In 2013, Sidhu received a Bachelor of Dental Surgery. Sidhu's father was a national sports shooter. Her brother is also a shooter in the 10 metre air pistol event. Sidhu's uncle is a gunsmith and gun customizer. On 7 February 2013, Sidhu married Ronak Pandit, also a pistol shooter who also acts as her coach. She has a daughter named Reyah. Sidhu resides in Goregaon, Mumbai.

==Career==

Sidhu began shooting in 2006, participating in the national junior and senior teams. She was a member of the Patiala Club. She began shooting to aid her admission into dental school.

In 2009, Sidhu won a silver medal at the ISSF World Cup in Beijing. She won first place in the women's 10 m air pistol event at the national championship in Kerala.

Sidhu, with Annu Raj Singh and Sonia Rai, won a silver medal in the Women's 10 m air pistol team event at the 2010 Asian Games in Guangzhou, China. With Annu Raj Singh scoring 375 points and Sidhu scoring 384 points, Sidhu and Singh won a gold medal in the women's pairs 10 metre air pistol at the 2010 Commonwealth Games.
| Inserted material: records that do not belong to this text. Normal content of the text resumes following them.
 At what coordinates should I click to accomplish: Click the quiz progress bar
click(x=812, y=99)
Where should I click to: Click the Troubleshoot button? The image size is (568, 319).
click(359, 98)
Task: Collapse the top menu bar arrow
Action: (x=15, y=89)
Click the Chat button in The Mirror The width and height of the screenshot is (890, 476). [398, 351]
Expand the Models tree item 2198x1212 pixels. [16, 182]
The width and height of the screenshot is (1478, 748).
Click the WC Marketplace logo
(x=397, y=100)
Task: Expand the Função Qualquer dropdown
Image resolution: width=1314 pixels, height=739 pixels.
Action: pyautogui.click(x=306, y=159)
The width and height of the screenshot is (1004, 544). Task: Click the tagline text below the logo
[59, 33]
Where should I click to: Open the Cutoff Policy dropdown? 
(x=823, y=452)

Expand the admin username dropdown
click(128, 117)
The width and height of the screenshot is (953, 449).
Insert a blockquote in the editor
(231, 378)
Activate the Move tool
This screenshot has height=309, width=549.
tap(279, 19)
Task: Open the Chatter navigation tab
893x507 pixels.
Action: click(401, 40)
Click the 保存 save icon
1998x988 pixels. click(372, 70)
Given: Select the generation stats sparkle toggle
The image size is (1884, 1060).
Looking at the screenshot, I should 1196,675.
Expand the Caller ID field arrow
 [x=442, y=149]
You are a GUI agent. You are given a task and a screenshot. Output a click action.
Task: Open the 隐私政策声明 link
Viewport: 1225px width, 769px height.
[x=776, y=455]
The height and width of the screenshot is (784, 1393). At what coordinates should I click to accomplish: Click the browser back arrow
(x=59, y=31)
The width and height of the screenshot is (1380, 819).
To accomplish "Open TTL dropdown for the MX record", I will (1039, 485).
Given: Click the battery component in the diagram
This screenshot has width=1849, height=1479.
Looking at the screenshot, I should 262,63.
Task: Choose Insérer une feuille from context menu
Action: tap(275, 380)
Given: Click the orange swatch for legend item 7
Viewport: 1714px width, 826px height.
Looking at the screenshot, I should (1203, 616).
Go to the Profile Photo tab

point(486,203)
In the singles event, Sidhu won a silver medal.

Sidhu was a member of the Indian team to the 2012 Summer Olympics in London. She competed in the women's 10 metre air pistol event, finishing twelfth in the qualification round. Sidhu was part of the official London Olympic Games film entitled First: The Story of the London 2012 Olympic Games. The film, written, produced and directed by Caroline Rowland followed a dozen first-time Olympic athletes as they prepared to compete in London.

In 2013, Sidhu won the gold medal at the ISSF World Cup Finals in Munich, Germany. Sidhu defeated the world champion Zorana Arunovic of Serbia and the previous winner, Olena Kostevych of Ukraine with 203.8 points, which gave her a 5-point lead at the end of the event.

In the 2014 Indian National Shooting trials, Sidhu won by 0.1 point over Rahi Sarnobat in the women's air pistol event.

In 2016, Sidhu qualified for the 2016 Summer Olympics in Rio de Janeiro in the women's 10 metre air pistol and the women's 25 metre pistol events. She finished fourteenth in the women's 10 metre air pistol and twentieth in the women's 25 metre pistol qualifying rounds.

In 2017, Sidhu won gold medal in women's 10 metre air pistol event at the Commonwealth shooting championships in Brisbane.

In 2016, Sidhu pulled out of the Asian Air Gun Championships in Tehran because Iran made the wearing of the hijab mandatory for female participants.

At the 2018 Commonwealth Games, Sidhu won a silver medal in the women's 10 metre air pistol event, and a gold medal in the women's 25 metre air pistol event. She broke the Commonwealth Games record of 38 in winning the gold medal.

==Awards==

On 28 August 2014, Sidhu was conferred the Arjuna Award.